The Walking Dead: Survival Instinct’s Bucket

The Walking Dead: Survival Instinct's Bucket

So now there are two games out there starting with the words “The Walking Dead.” The first is by a small(ish) studio named Telltale Games who also made the Back to the Future adventure game and put out the Puzzle Agent series. You may know this one as The Game That Won All Those GOTY Awards. It is, unequivocally, a stellar game.

Then there’s the other one. Developed by Terminal Reality, published by Activision, and featuring the voice talents of Norman Reedus, arguably the more successful half of the Boondock Saints. It was the focus of much derision upon a fake trailer release, continued to be a sticking point with fans once the official one dropped, and is now, unsurprisingly, a hot mess of a game. Across the board, vitriol appears to be the soup du jour.

I’ve put about an hour into it and I pray to god I won’t have to put in any more. But seeing as how I have not and will not finish it, I can’t in good conscience call this a review. I can, however, tell you that Survival Instinct is like a bucket. It’s a bucket with a couple of nuggets of goodness at the bottom. These are the good ideas that kind of kept me going past the first 15 minutes, but they are covered with a nice fine blend of mud and offal. Then a grate is put over the top and the bucket is tipped over.

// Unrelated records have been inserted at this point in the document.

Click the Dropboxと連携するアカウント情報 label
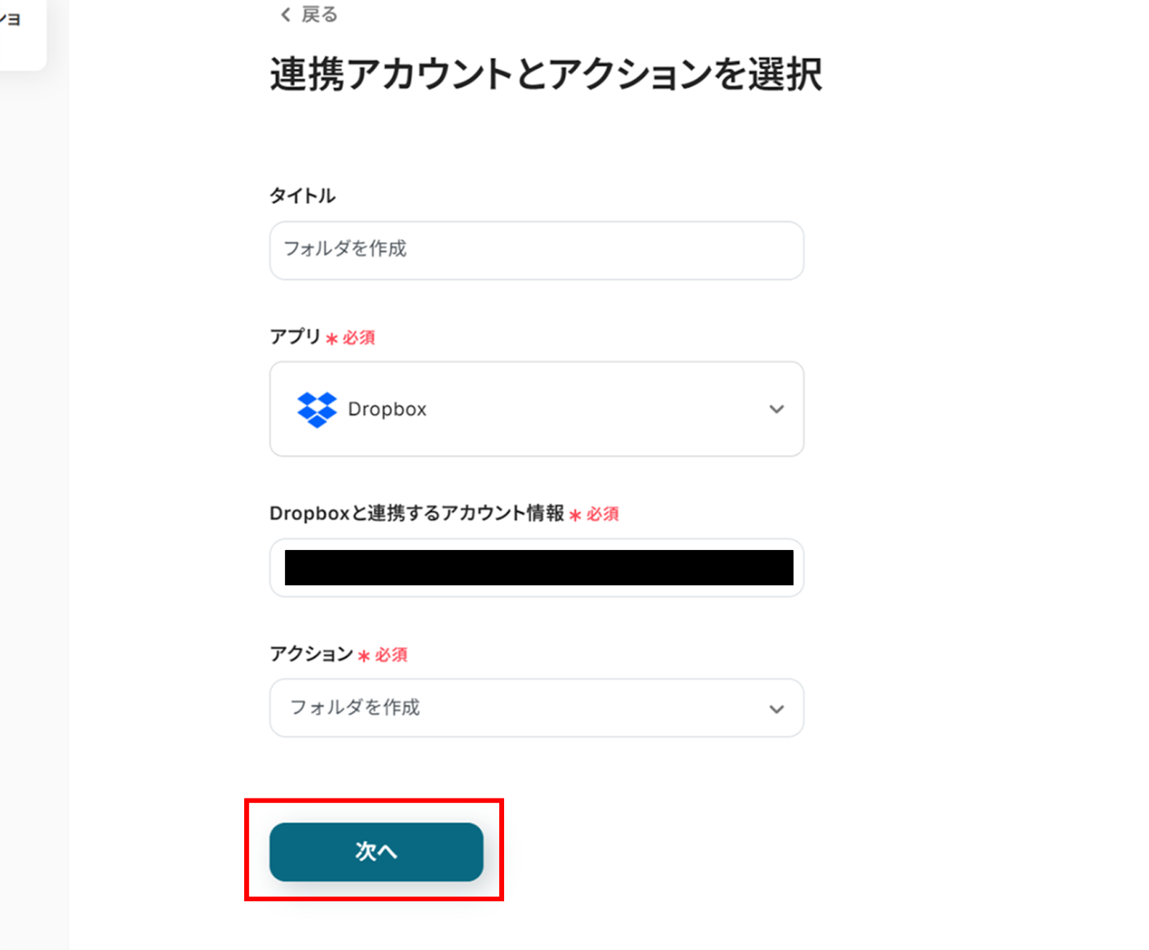1149x950 pixels. (x=417, y=513)
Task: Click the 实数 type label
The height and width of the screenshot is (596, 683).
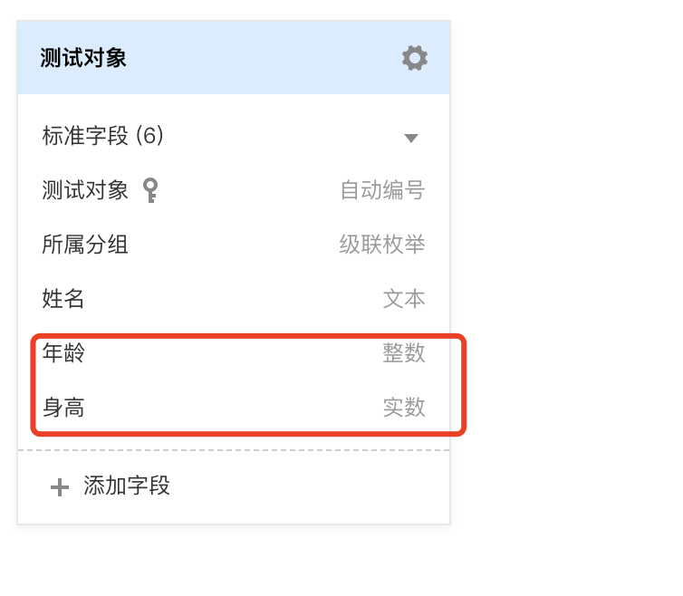Action: point(404,408)
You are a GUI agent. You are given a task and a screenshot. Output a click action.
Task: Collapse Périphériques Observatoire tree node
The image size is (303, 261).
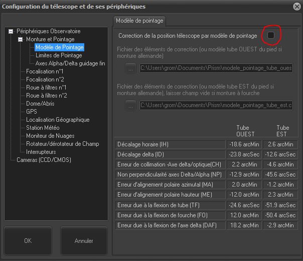click(x=11, y=31)
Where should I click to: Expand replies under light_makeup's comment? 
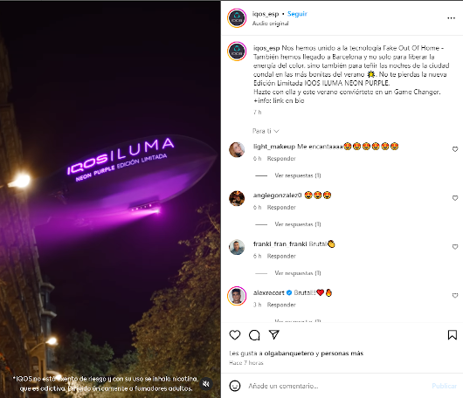point(298,175)
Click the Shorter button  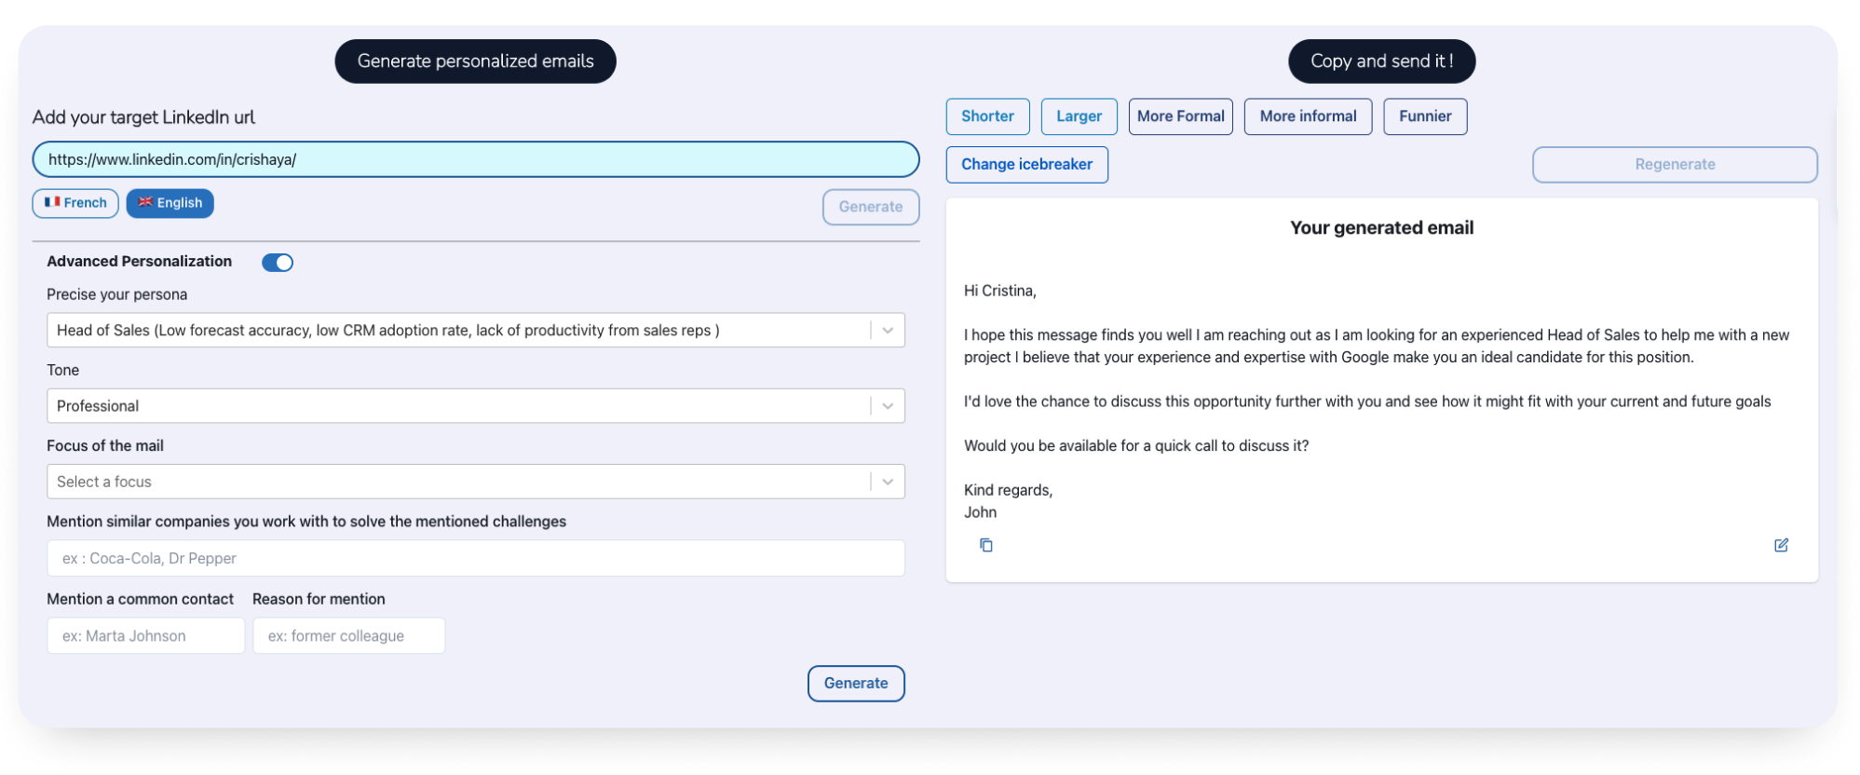pos(987,116)
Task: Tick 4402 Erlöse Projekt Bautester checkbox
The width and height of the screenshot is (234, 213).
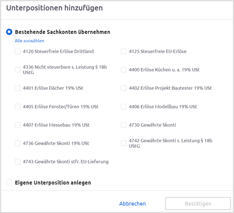Action: tap(124, 88)
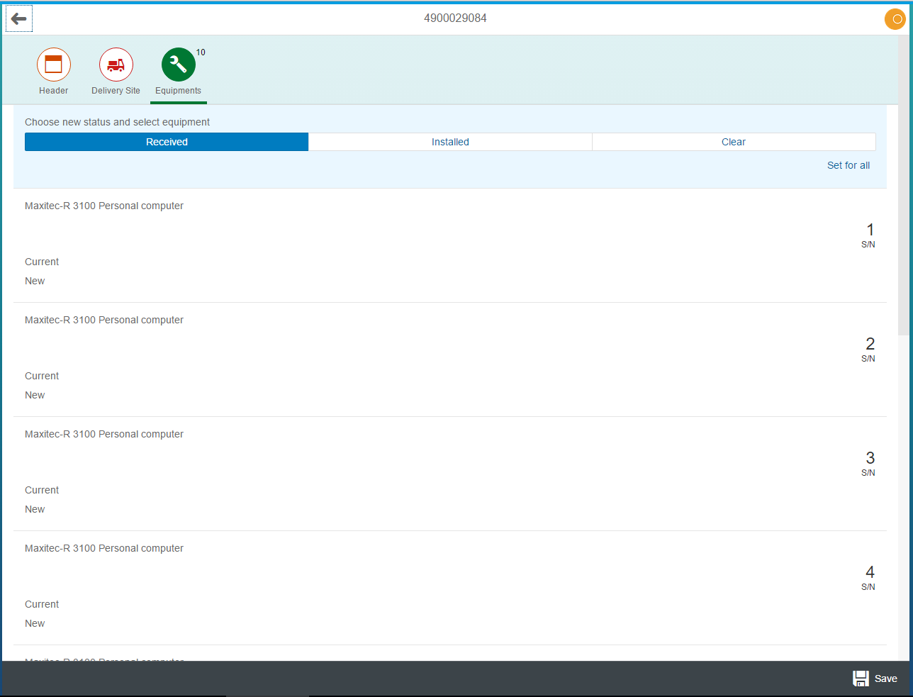Click the Equipments counter badge showing 10
The height and width of the screenshot is (697, 913).
point(201,52)
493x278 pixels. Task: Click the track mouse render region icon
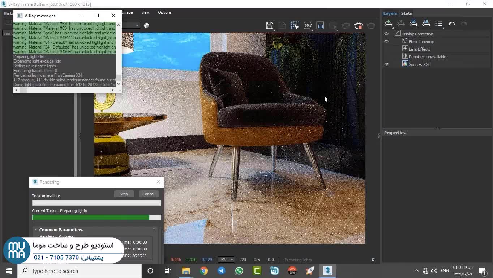(295, 25)
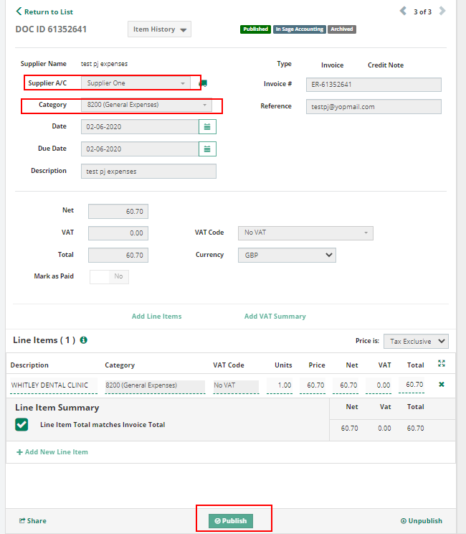Click the Line Items info icon
The image size is (466, 534).
tap(84, 340)
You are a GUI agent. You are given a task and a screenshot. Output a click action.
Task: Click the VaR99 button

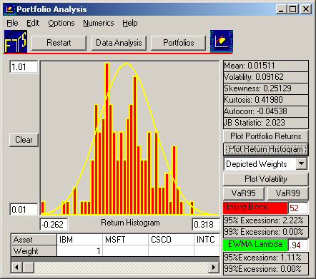coord(288,193)
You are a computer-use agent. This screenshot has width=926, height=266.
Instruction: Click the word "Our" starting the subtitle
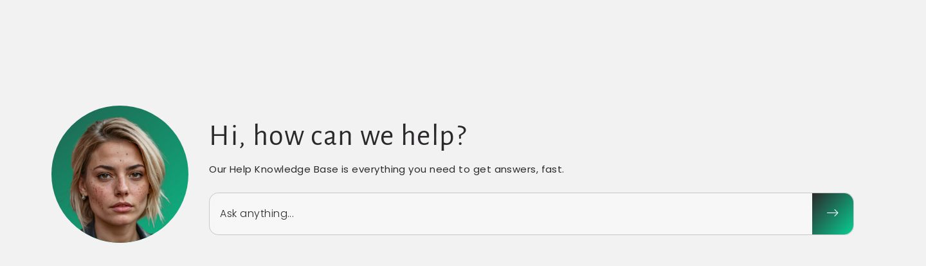point(217,169)

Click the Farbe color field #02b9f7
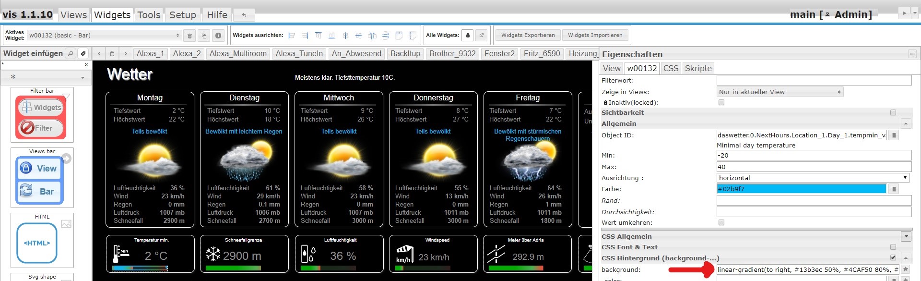(801, 189)
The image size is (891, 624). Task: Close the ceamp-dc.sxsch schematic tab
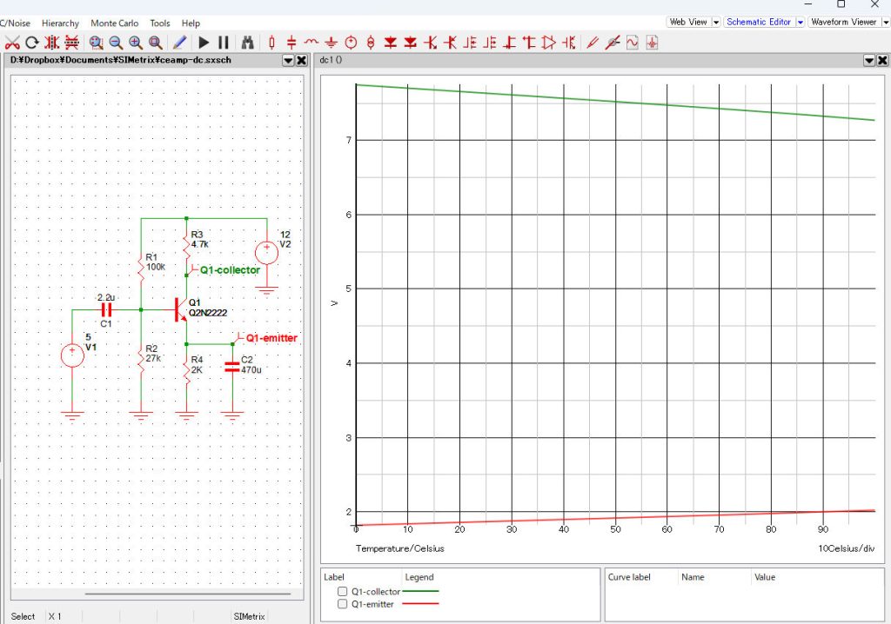point(301,60)
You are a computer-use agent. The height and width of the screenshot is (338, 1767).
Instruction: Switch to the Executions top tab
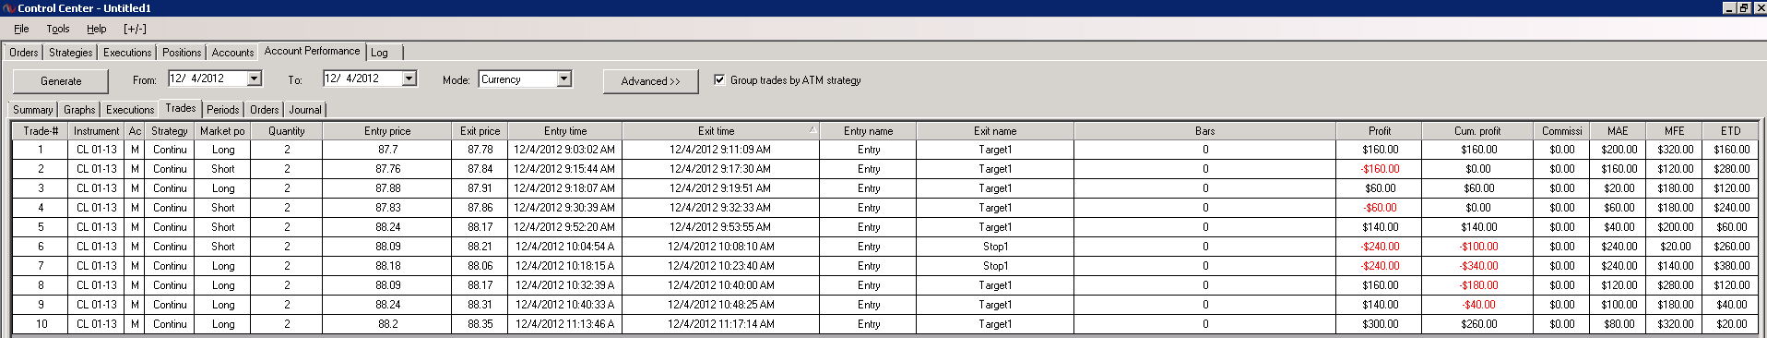tap(127, 53)
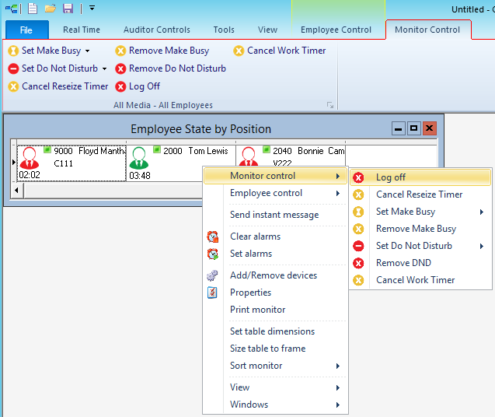Click the horizontal scrollbar left arrow
The image size is (495, 417).
[x=18, y=191]
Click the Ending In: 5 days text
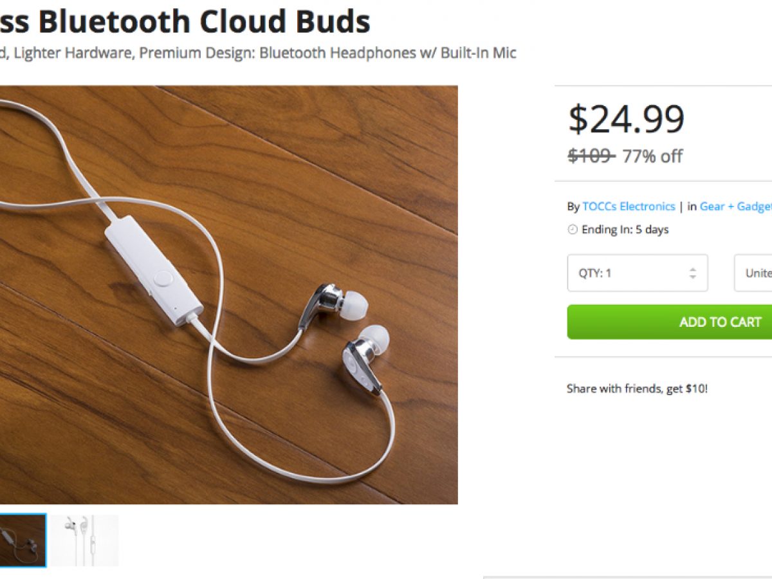Screen dimensions: 772x579 point(625,230)
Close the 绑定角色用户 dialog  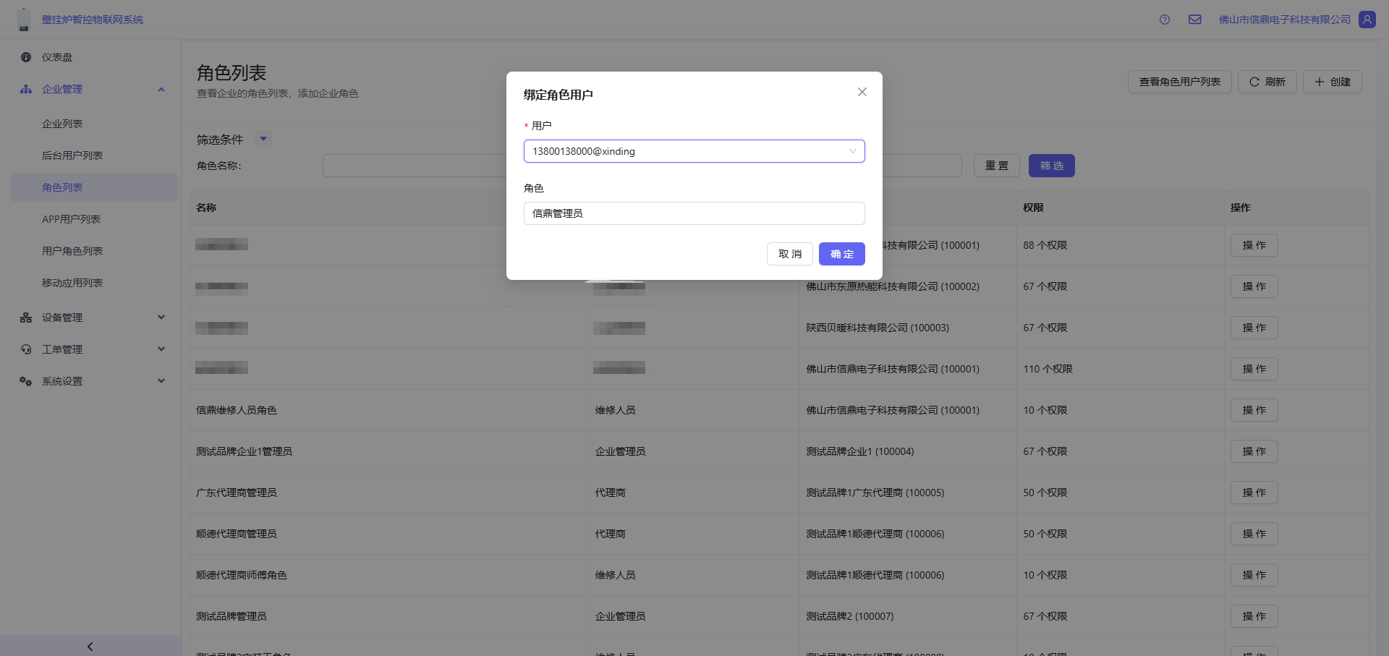pyautogui.click(x=862, y=92)
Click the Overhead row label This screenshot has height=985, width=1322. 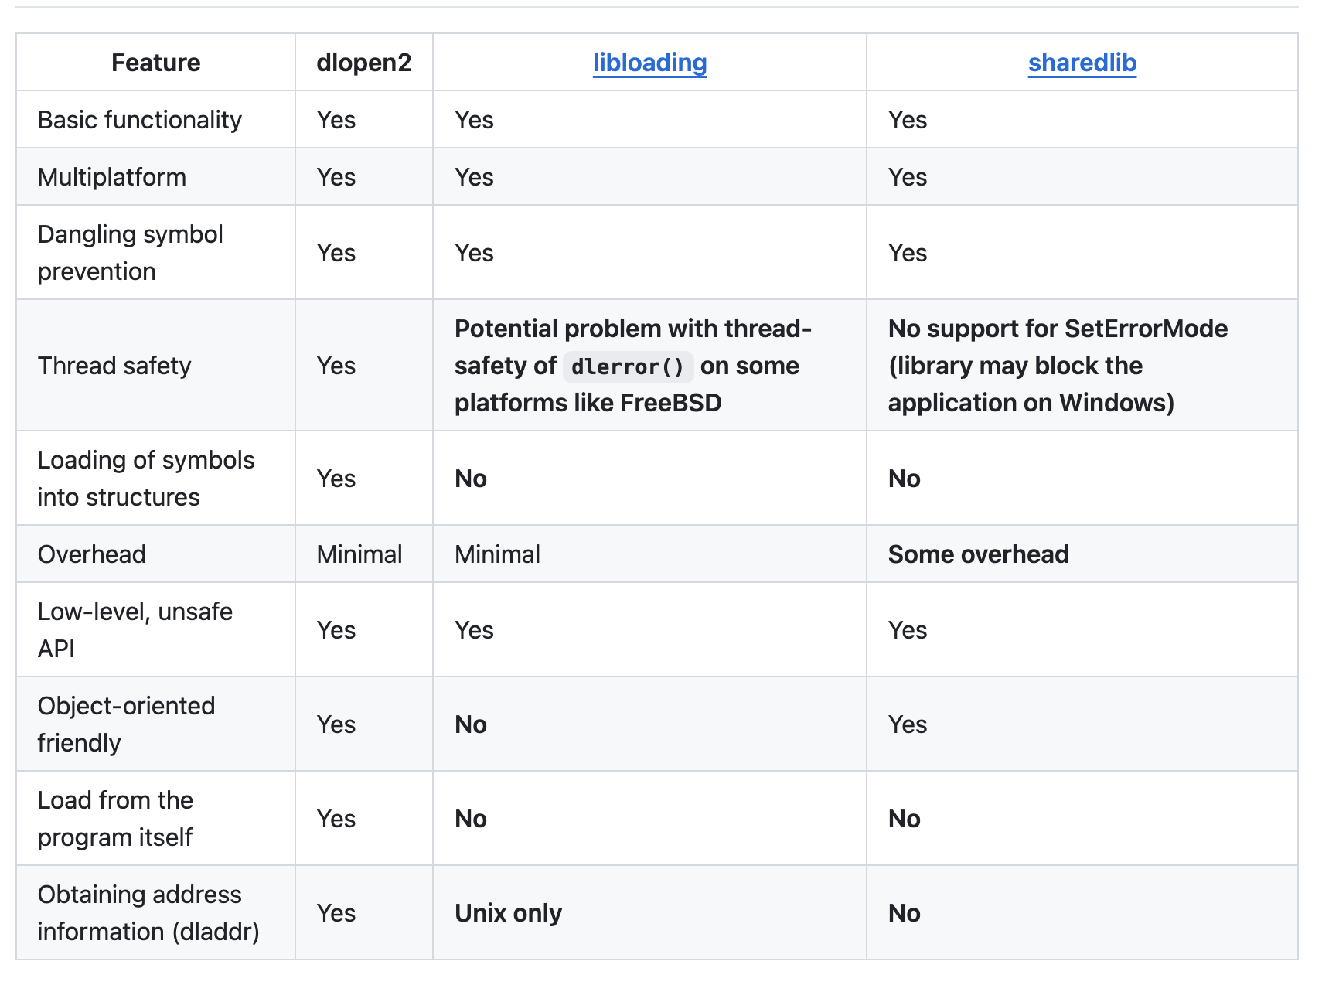tap(91, 554)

What happens? You are now covered in wet, dirty entrails and all the good stuff is still in the bucket. Yeah, it’s kind of like that.

One of the good ideas was the interesting curveball you’re thrown at the beginning. It’s a bit rote in that the-person-you-play-as-dies, Call of Duty sort of way, but I really thought it was interesting. (Mild spoiler) I thought I was in for a treat, being put in the shoes of Merle and Daryl Dixon’s father, fighting a losing battle only to die with a fading image of a heartbroken son in his eyes.

There’s also an interesting mechanic where you get into this grapple mode with walkers and are forced to fumble up close for your life. You basically have one hand fending off your undead foe while the other has a knife. The right stick controls a reticle that represents the knife hand and the goal is to get it over the head before pulling the right trigger to stab it in the noggin. It’s a struggle since the zombie is impeding you with his oddly effective flailing, so you have to fight against a swimming aim. It’s kind of exhilarating the first few times you do it since it feels like it mimics what you would expect the actual experience of fighting off a walker to be like.

The problem is that you do it like a million more times. All right, that’s an exaggeration, but in the scant bit I played, I entered into this grapple state at least 30 times, and most often it was three or four times in a row. Given that guns are loud, ammo is scarce, and the act of shooting zombies is horribly unsatisfying, I found that the most reliable tactic to take out a group of undead was to wade into the middle and start grappling.

The other option is to take out my knife and slash them in the head. If you can stealth up behind one, you can ram jam your blade into its skull, but otherwise you have to stand there and swipe at the head. Not once, not twice, but three times. It’s awkward, boring, and leaves you open to being grappled, which soon becomes similarly awkward and boring and leaves you open to playing more of this game.

Imagine it: you are standing there, face-to-face with a walker. You are holding your knife out ahead of you parallel to the ground as it approaches you with its arms out, looking for a hug. So what do you do? Obviously give it a subpar shave with what looks like the single most impotent knifing motion ever made. And then you have to do it three times in the same right-to-left-and-back-to-reset motion. Swipe, pause, swipe, pause, swipe, die. It is a painfully stilted and choreographed scene clearly constructed so that the timing works out that the walker recovers just as you finishing reeling from your exhausting knifing efforts.

Actually, you don’t have to imagine it because Kotaku’s Kirk Hamilton has it captured in all its GIF glory. You can see it at the top of this article.

That, I feel, is a perfect mirror for what the entirety of Survival Instinct is like. It makes sense that ammunition for firearms is sparse and tactically only make sense for when you’re in a jam due to walker proclivity for LOUD NOISES, just as it is in the show and comic books. It makes sense and drives an interesting point of being stealth- and melee-based whereas most other zombie games are all about shooting things, but they could have made it fun.

You could have a combat system that fits into your weapon priority that’s fun. And you could have a grapple system that’s fleshed out for more variety and less I-want-to-die-ty. And you could have level design where you don’t feel like Wile E. Coyote running into fake tunnels. And you could have a game that people would actually want to play.

But you don’t. You don’t have any of that. You have a $50 game that is the poster child for good ideas and poor execution. You have The Walking Dead: Survival Instinct.